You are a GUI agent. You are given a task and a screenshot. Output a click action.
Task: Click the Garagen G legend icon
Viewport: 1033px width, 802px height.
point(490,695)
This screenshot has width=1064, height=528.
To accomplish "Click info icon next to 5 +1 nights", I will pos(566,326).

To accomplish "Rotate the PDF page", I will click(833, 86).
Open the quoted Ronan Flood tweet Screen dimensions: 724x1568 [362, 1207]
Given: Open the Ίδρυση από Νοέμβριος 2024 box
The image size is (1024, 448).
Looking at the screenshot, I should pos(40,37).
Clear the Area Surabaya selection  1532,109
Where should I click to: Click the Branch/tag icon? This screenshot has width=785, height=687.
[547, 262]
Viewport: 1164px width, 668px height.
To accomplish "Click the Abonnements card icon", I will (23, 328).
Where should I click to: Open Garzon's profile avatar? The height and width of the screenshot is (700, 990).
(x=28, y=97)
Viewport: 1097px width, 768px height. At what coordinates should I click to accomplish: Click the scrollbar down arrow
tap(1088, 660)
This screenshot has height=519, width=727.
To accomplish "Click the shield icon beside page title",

————————

Task objective: Please edit the entries from the first one through the line containing "Open the quoted", replacing "accomplish" with "complete" and leaving everything else unchanged. Give back only those lines.

Solution for this problem:
You are a GUI agent. You are given a task and a screenshot. Output a click action.
Task: Click the Garagen G legend icon
Viewport: 1033px width, 802px height.
point(490,695)
This screenshot has width=1064, height=528.
To complete "Click info icon next to 5 +1 nights", I will pos(566,326).

To complete "Rotate the PDF page", I will click(833, 86).
Open the quoted Ronan Flood tweet Screen dimensions: 724x1568 [362, 1207]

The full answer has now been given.